**** Извлечённый текст ****

Посмотрим теперь, в каком виде представляется с точки зрения монистического учения о душе проблема о бессмертии, проблема, бесспорно, важнейшая для существа, эссенция которого – в волении жизни, которое не только обладает волением жизни, но и само представляет это воление. Согласно материалистическому предположению, это воление должно бы было быть прямо пропорционально счастью индивидуального существования: счастливец должен бы был относиться к жизни утвердительно, несчастливец – отрицательно. Но на самом деле бывает не так; скорее воление жизни представляет более или менее постоянную независимую от содержания жизни величину: бедняки и горемыки также страшатся смерти. Но это можно понять только в том случае, если воление жизни вызывается в нас не содержанием жизни, если оно метафизического происхождения, если оно предшествует нашей жизни, a следовательно если оно не продукт нашей жизни, a ее причина. В этом отношении Шопенгауэр бесспорно прав: мы представляем собою воление жизни, воле принадлежит главенство. Но когда он присовокупляет к выражению, что наша воля первична, выражение, что наш интеллект вторичен, то это справедливо только относительно чувственного нашего познания; наше трансцендентальное познание столь же первично, как и наше воление жизни, т.е. наша эссенция отнюдь не слепая, но ведающая воля; она также не совпадает и с мировой субстанцией; она есть трансцендентальный субъект, индивидуальная душа. Так как она являет себя к тому же и организующею, то земное рождение наше есть акт воли нашей души: это – неизбежное следствие предсуществования, почему Кант, говоря о Сведенборге, и высказывает мысль, что родители – усыновители своих детей 1).

1) Du Prel: Kants Vorllsungen über Psychologie. 89, 90. – Swedenborg: Neues Jerusalem. §148.

**** Материалы ****

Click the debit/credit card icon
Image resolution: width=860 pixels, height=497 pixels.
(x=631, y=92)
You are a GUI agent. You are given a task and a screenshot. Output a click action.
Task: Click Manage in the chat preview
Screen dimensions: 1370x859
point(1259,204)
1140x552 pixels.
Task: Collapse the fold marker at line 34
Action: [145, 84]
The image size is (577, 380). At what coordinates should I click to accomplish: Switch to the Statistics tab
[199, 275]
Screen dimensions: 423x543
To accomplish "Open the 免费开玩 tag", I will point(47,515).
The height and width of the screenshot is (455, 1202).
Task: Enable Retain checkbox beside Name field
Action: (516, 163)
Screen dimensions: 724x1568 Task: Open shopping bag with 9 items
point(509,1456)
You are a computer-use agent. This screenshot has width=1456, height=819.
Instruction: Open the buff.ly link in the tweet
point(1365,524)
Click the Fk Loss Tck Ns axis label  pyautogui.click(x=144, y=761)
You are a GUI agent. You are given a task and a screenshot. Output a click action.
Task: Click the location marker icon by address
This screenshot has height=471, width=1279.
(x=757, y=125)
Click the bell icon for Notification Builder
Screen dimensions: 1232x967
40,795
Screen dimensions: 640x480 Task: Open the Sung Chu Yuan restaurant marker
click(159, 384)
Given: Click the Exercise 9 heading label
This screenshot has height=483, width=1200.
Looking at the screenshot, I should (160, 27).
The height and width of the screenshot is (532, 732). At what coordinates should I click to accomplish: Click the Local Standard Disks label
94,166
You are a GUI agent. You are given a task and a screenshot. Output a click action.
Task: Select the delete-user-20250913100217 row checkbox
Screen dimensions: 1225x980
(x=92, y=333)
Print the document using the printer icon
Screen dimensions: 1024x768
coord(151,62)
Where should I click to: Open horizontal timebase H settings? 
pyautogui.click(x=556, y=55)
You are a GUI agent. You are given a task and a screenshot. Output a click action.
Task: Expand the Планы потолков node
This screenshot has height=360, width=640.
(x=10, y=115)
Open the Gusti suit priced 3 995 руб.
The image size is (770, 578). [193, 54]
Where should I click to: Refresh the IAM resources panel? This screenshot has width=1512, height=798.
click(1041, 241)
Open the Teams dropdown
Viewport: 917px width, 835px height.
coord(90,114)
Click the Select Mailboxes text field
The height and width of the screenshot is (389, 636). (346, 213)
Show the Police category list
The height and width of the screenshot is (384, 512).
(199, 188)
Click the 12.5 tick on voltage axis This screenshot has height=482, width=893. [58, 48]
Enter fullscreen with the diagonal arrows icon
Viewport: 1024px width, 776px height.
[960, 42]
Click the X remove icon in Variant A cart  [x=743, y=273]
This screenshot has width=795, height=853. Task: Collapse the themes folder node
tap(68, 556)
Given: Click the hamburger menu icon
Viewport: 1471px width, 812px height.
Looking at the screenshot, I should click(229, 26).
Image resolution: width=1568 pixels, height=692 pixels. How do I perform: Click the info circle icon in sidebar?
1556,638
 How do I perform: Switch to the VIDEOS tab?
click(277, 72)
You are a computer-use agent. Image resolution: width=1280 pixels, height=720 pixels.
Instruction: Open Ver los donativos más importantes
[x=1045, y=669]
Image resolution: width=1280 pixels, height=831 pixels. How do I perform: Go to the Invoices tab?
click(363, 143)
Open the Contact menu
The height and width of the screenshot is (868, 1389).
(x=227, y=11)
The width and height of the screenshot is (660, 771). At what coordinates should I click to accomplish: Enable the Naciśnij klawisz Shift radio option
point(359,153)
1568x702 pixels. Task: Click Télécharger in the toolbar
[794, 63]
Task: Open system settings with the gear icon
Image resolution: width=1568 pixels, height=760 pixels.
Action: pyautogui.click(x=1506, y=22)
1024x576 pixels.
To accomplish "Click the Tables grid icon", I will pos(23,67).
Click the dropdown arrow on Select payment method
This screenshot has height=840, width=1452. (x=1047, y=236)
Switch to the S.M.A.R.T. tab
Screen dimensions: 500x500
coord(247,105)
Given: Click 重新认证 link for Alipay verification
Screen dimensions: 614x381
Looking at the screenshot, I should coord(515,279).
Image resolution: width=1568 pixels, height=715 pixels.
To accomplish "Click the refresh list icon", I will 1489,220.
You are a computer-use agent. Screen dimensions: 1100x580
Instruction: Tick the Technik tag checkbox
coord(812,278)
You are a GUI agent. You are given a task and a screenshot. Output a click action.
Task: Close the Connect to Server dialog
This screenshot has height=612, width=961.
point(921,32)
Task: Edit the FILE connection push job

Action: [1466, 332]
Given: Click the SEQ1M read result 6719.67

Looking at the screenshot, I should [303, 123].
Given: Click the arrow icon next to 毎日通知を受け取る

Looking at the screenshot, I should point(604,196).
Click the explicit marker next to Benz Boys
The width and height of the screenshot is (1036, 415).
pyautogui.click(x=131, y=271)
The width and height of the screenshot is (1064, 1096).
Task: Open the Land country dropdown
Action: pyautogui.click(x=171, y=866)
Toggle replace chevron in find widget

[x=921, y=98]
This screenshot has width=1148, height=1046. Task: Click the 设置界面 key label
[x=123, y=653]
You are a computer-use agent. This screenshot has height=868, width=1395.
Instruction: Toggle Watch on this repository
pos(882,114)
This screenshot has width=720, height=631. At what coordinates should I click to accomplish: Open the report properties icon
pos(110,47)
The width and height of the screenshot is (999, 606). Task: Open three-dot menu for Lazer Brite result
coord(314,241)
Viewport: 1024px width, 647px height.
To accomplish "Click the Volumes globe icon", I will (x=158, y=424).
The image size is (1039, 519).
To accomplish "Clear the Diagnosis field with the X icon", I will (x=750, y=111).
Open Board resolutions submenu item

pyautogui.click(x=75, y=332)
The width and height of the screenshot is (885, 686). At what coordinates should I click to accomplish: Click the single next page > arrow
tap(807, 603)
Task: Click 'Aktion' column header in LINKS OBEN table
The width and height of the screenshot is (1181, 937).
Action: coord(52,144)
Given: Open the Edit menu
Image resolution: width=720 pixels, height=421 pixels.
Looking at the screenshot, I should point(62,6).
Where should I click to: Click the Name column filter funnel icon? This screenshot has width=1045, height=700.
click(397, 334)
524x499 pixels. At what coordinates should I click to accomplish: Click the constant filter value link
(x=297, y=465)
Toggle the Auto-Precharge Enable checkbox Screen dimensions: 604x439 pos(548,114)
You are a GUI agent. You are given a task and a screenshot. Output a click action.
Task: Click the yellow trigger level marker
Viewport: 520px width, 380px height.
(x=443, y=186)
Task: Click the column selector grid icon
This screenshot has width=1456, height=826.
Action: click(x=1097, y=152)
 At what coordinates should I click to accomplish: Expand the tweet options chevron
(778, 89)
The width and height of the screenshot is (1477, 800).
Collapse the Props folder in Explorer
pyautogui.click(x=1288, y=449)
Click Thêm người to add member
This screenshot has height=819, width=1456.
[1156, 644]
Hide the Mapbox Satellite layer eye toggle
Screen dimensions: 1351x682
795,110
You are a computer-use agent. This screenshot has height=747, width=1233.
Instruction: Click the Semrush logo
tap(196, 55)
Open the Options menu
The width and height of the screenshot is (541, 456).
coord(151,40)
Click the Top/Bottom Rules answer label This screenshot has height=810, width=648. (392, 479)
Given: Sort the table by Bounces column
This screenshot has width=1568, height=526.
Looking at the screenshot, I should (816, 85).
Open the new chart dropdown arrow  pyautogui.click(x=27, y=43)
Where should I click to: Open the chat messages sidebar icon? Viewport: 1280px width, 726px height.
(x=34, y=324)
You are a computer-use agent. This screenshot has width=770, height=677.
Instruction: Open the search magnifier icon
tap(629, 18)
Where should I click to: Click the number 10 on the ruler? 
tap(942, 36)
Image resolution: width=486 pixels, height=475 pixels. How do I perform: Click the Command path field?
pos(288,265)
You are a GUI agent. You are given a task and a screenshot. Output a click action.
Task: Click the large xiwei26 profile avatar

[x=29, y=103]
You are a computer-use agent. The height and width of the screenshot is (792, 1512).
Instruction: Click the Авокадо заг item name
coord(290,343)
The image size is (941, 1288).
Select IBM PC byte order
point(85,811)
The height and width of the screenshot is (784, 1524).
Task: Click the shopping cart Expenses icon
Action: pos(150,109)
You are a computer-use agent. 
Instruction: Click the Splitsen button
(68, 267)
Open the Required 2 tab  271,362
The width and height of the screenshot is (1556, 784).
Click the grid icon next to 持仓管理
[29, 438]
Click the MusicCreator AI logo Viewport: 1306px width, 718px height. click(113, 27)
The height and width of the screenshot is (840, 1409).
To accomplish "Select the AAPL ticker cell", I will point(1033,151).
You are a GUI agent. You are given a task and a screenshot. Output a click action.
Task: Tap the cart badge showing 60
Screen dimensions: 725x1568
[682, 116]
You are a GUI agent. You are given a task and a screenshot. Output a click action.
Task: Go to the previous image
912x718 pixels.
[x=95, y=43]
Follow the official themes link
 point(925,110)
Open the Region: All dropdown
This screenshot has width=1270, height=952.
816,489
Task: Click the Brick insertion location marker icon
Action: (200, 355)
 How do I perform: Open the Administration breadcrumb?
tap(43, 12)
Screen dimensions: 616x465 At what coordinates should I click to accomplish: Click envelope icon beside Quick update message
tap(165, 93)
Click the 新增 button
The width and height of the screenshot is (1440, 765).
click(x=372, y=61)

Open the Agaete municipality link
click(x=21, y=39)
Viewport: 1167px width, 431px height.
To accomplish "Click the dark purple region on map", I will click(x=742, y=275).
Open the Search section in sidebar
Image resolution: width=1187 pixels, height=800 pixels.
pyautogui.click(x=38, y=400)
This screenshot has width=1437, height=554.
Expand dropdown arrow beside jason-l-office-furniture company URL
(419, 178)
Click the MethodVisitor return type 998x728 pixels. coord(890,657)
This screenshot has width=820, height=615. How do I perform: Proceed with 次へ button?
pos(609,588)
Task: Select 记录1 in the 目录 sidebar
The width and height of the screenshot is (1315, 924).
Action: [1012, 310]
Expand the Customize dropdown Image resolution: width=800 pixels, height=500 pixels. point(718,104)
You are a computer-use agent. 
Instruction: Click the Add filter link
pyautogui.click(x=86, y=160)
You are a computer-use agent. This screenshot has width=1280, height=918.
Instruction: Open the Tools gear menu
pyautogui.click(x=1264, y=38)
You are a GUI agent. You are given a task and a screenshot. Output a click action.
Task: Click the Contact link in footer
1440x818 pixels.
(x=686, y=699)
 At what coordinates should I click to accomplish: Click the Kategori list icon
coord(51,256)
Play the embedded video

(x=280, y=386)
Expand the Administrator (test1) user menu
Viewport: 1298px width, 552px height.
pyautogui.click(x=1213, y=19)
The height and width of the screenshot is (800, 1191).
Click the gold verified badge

****

## [Что нужно сделать]
• A. Каких людей называет по имени основной абзац текста о бессмертии души, если не считать сноску?
• B. Напишите продолжение текста о бессмертии души, начиная сразу после последнего приведённого предложения.
Материал здесь не понадобится.

## [Ответы]
• A. Шопенгауэр, Кант, Сведенборг.

• B.
Если мы затем примем во внимание, что ясновидение есть одна из способностей нашего трансцендентального субъекта, то придем к дальнейшему заключению, что не только вообще наше рождение, но и наше рождение в данных индивидуальных условиях нашей жизни представляет добровольный акт нашего существа. Даже если эти условия находятся в полном противоречии с желаниями земного нашего лица, они находятся в полном согласии с трансцендентальными целями нашими, и наша судьба есть продукт нашего собственного индивидуального промысла. Таким образом, монистическое учение о душе решает вопросы, которых не в силах было решить ни одно из миросозерцаний; оно ставит человека на свои собственные ноги, тогда как во всех прочих миросозерцаниях остается место для сетований его или на слепой случай, вызвавший его к жизни, или на чуждую ему причину его бытия и его судьбы.

Если мы обратим теперь внимание на содержание человеческой жизни, на пронизывающую насквозь весь процесс биологического и исторического развития человека и царящую в общественной его жизни борьбу за существование, на сопровождающие его, как тень, нужду и страдания, то на первый взгляд покажется совершенно непонятным, как у него могли вырваться когда-либо слова: "Бог обозрел все им созданное и увидел, что оно очень хорошо" 1). Борьба за существование могла бы быть хороша в одном только случае: если б она была средством к достижению цели, a не целью. Но в праве ли мы сделать такое предположение? – Да. Ведь во всей природе – в области астрономии, биологии и истории – борьба за существование сопровождается развитием, прогрессом. Значит, существование мирового разума, персонифицированного ли или не персонифицированного, связанного ли естественными законами или нет, является неизбежным допущением. Насколько несомненно то, что существует развитие, настолько же несомненно и то, что существует мировой разум, но настолько же несомненно и то, что ближайшее его определение есть задача, решение которой требует сверхчеловеческих усилий.

1) Moses. I, 31.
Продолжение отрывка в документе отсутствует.